Which would you rather be? A software engineer with a fast-rising San Francisco startup or a Billboard-topping songwriter?
Jacob Critch of St. John’s doesn’t have to choose. He’s both.
Critch’s professional title is “Founding Engineer” of Carebrain, which helps nursing home staff contact doctors if there’s an emergency outside office hours. The system, which also provides notes and takes care of billing, is already being used by major care homes in the U.S.
As well as working on engineering and developing features for this startup, Critch is a songwriter with a special passion for K-Pop, the highly popular musical genre that originated in South Korea. His songs have placed in the top 10 on Billboard charts in Japan and South Korea, and one song was on a No. 1 album in Japan.
The 27-year-old says he loves both halves of his career and feels they complement one another.
“I love making music . . . but I wouldn’t be where I am in startups right now if I wasn’t passionate about it,” he said in an interview last week. “Startups are the most fun you can have in the [business] space.”
A graduate of Memorial University of Newfoundland, Critch was still in university when he began working for the startup InspectAR, which exited in 2020. It used augmented reality to help electrical engineers and electronics technicians to quickly assess and improve the state of printed circuit boards.
Though he only worked there a year, it was enough to convince Critch that he liked startup life, especially early-stage startups in which every member has to get involved in every part of the business. He and his friend Rikki Lee Scicluna soon launched their own startup, Songflow, an online collaborative platform for musicians to record and edit music. It was a finalist for the Woodward Cup and went through Propel’s Traction and Growth accelerator for scaling companies in 2023.

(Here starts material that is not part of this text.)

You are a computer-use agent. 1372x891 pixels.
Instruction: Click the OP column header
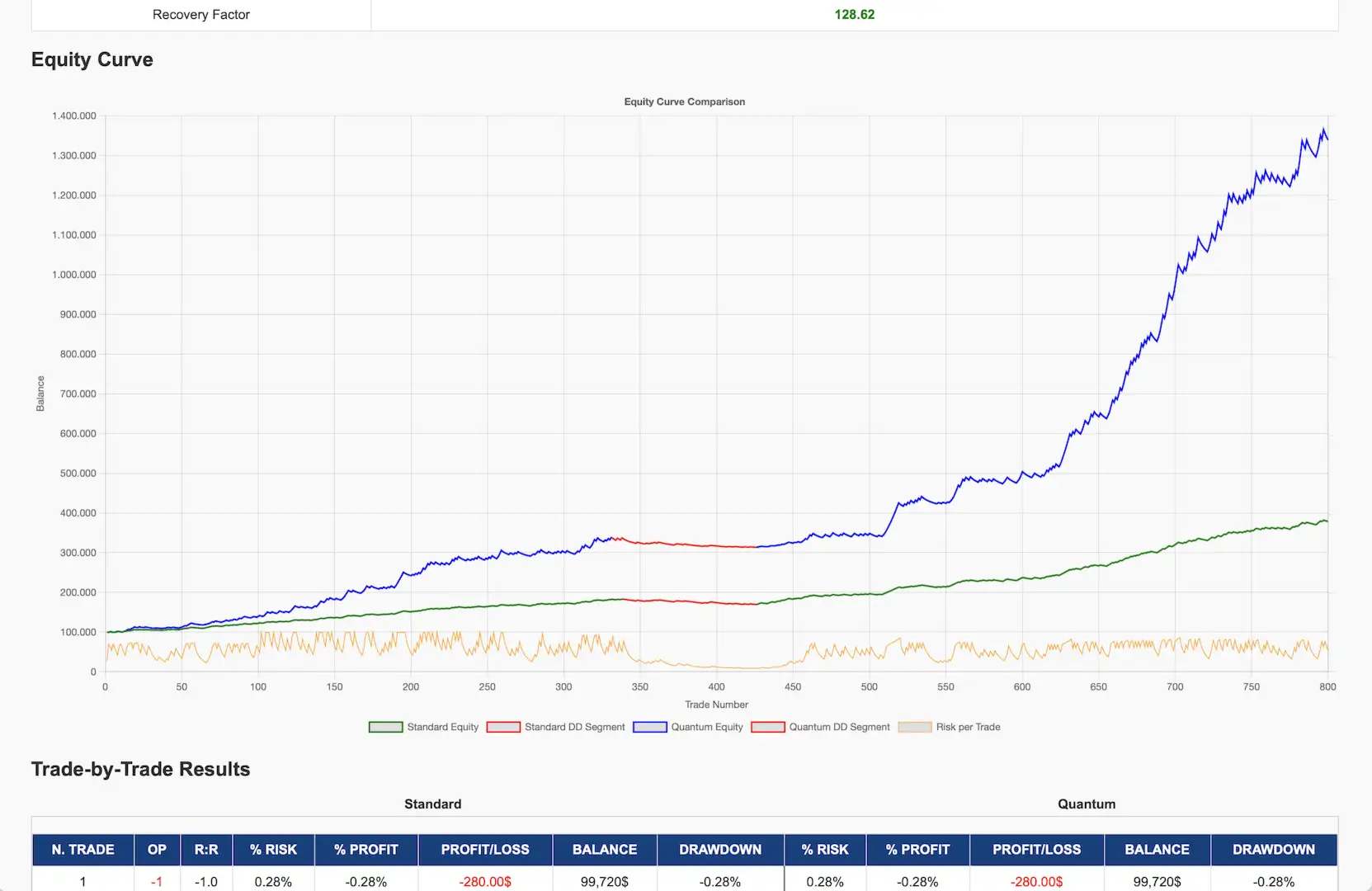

Earlier this year, Critch got a call from Darryl Day, who had previously been the CTO at InspectAR and became one of the expatriate Newfoundlanders that founded Carebrain in the U.S. By the end of the call, Critch had been hired as the founding engineer, the company’s first hire. Carebrain is now in the Neo accelerator in Silicon Valley, which previously supported such digital luminaries as OpenAI and BlueSky, and Critch added that Carebrain has been drawing the interest of investors.
Critch was attracted to the company because its technology is simplifying nurses’ workloads within care facilities, reducing the paperwork burden so they can spend more time with patients.
“One of the reasons I [joined] Carebrain was I was already looking for something health-related to work on, since a person close to me is dealing with serious health problems,” he said. “I even reached out to local medical doctors, etc., to try to help prior to Carebrain coincidentally calling me.”
Of course, by this time Critch also had another career as a songwriter and singer. He began to sing and write songs when he was about 13 and got his first recording equipment. After researching the names of leading K-pop producers, recording specialists and record executives, he contacted several of them online. Though most of these entreaties went unanswered, a few did respond and he built up his connections in the industry. He has visited Seoul, helping his music career and satisfying his love of travel.
He is now represented by Universal Music Korea and publishes songs through a division called Melogram. You can find his songs on Spotify or YouTube.
Looking ahead, Critch is planning to stay long-term in Newfoundland and Labrador, though he won’t rule out spending some time in California. And he doesn’t believe he has to choose between startups and music, because they complement one another and “occupy different parts of my brain.” He points to The Chainsmokers, an electronic duo from the U.S. who not only top the music charts but also run their own venture capital fund. It is possible to excel in technology while having an artistic pursuit, he says.
“They involve very different parts of the brain,” he said. “There’s not a lot of overlap. Doing two things that use the same parts of the brain at the same time, that’s hard. But with this, there’s no overlap.”